Netanyahu has no reason to detail any coalition guidelines, especially with a razor thin coalition resting on Bayit Yehudi.

Prime Minister Benjamin Netanyahu (R) shakes hands with Bayit Yehudi chief Naftali Bennett (photo credit: TWITTER / TAL SCHNEIDER)
Prime Minister Benjamin Netanyahu (R) shakes hands with Bayit Yehudi chief Naftali Bennett
(photo credit: TWITTER / TAL SCHNEIDER)
The world, carefully watching for signals from Jerusalem as to where the new government hopes to take the diplomatic process, will find no clue in the coalition guidelines presented to the Knesset on Wednesday.
The guidelines, similar to the coalition guidelines of the last two Netanyahu governments in 2009 and 2013, has a rather anemic clause stating that “the government will move the diplomatic process forward and strive for a peace agreement with the Palestinians and with all our neighbors, while preserving the security, historic, and national interests of Israel.”
If an agreement is reached, the guidelines continued, it will be brought to the cabinet and Knesset for approval, and if needed by law, to the people as well in the form of a referendum.
And that’s it.
No talk of a convergence of interests with the moderate Sunni states, no mention of any new Israeli diplomatic initiative, and – most important – no reference to the two-state solution. Just as there was no reference to two states in the two previous coalition guidelines.
Earlier in the day, US President Barack Obama, in an interview published in the London-based Arab daily Asharq al-Awsat , referenced the two-state solution and said that the US is looking to the new government and the Palestinians “to demonstrate, through policies and actions, a genuine commitment to a two-state solution.”

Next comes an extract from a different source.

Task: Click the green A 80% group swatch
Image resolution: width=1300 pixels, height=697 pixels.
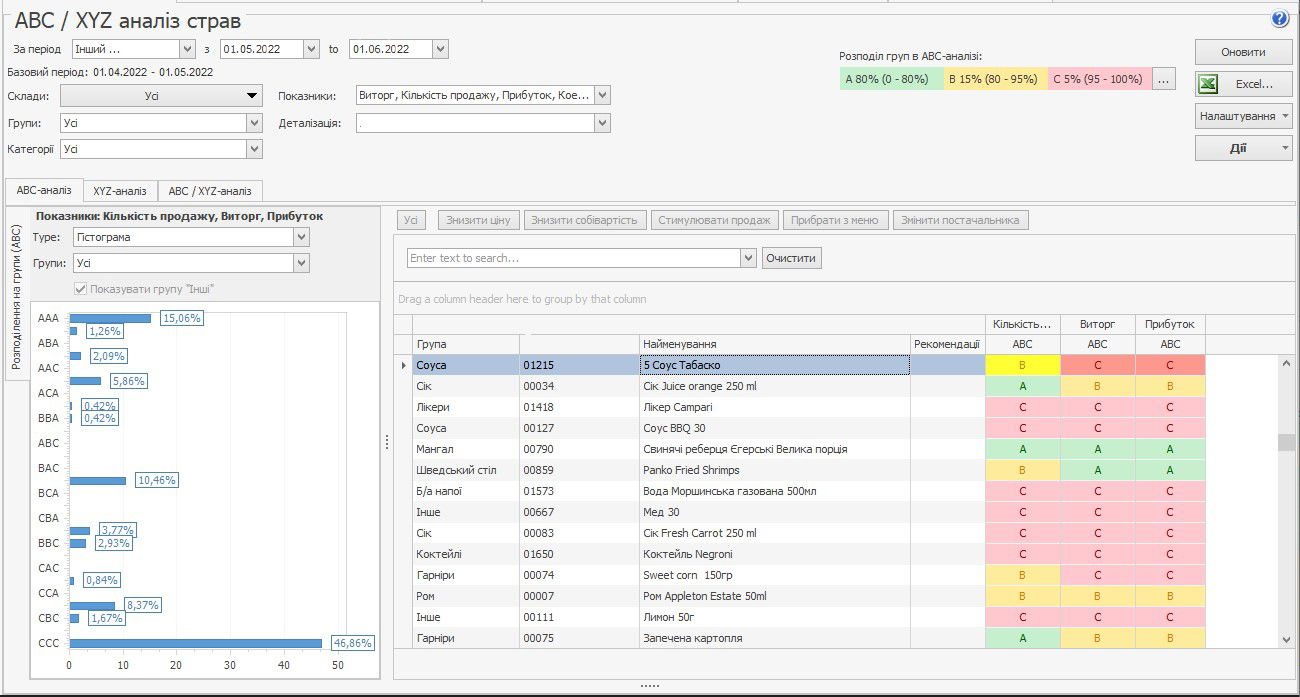Action: pyautogui.click(x=891, y=79)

Well, no such Israeli commitment was evident in the coalition guidelines. But no one should be surprised, or even read overmuch into this omission.
To those concerned that mention of the two-state solution was absent from the guidelines, so too were any references to building beyond the Green Line or in Jerusalem.

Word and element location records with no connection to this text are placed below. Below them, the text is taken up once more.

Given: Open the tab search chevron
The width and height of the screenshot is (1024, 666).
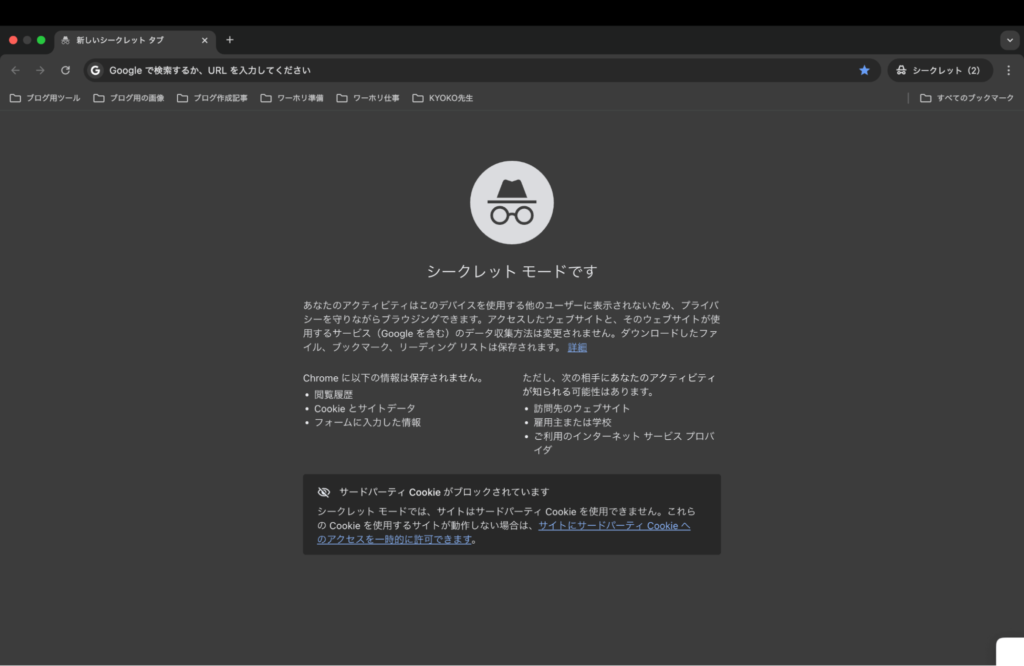Looking at the screenshot, I should pos(1009,40).
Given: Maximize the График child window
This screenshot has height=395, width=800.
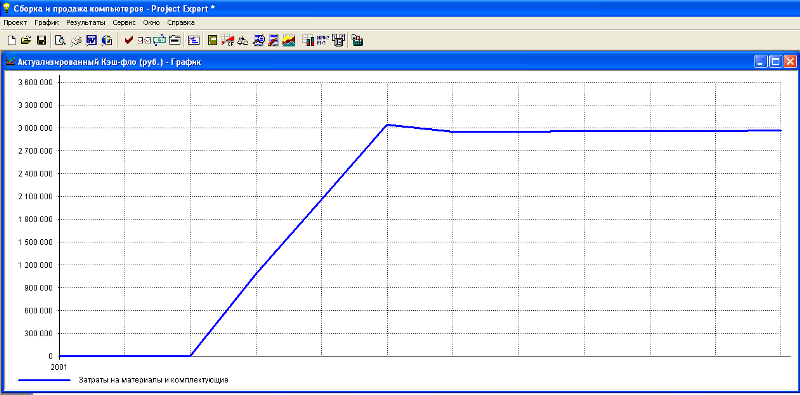Looking at the screenshot, I should click(776, 62).
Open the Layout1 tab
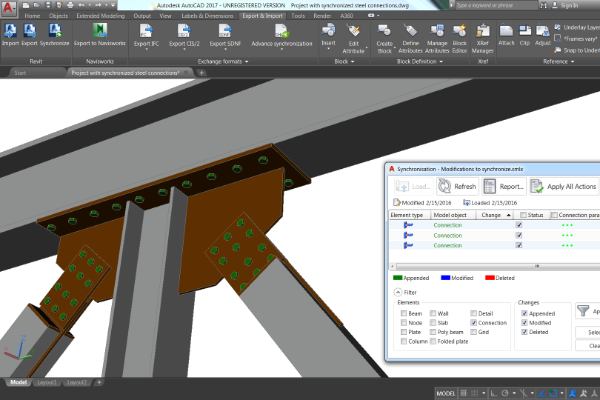The height and width of the screenshot is (400, 600). 47,382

For instance, a sentence calling for the “expansion and development” of settlement activity throughout the country that appeared in the coalition agreements of both of Ariel Sharon’s government in 2001 and 2003 did not appear in the most recent coalition’s guidelines.
Nor, for that matter, did a line in both of Sharon’s guidelines that the government will work to ensure the status of Jerusalem as Israel’s capital.
Those who may conclude that Israel has abandoned the two-state solution because it is not in the agreement, should – consequently – argue that the lack of reference to settlement construction means Israel has given up on that as well, and that the lack of reference to Jerusalem means that Israel is willing to divide the capital.
But those, obviously, would be erroneous conclusions.
Netanyahu does not live in a vacuum. He understands that the world wants to hear him recommit to two states, and he will surely find the proper time, place and venue to do so. He will want to relieve international pressure.
The world might not believe his sincerity, but he will articulate the policy, conditioning it – as he did in his 2009 Bar-Ilan speech – on a number of conditions.
But there is no precedent or reason for him to do so in the coalition guidelines, especially with a razor thin coalition resting on the support of a party – Bayit Yehudi – that has articulated well its opposition to a Palestinian state. Why rock the boat? The coalition guidelines are just that – guidelines, not holy writ. They articulate general goals, not a detailed plan.
It is expected that within the next few months Netanyahu will give an updated version of his Bar-Ilan speech. And to those who will protest that this was not in his coalition guidelines, he will likely respond that he is prime minister and it is his prerogative to state the government’s overriding diplomatic goals. Defining these goals in high resolution in the coalition guidelines, however, would have simply prevented him from being prime minister.
Obama and other world leaders, despite their rhetoric and protestations, know this full well. After all, they too are politicians.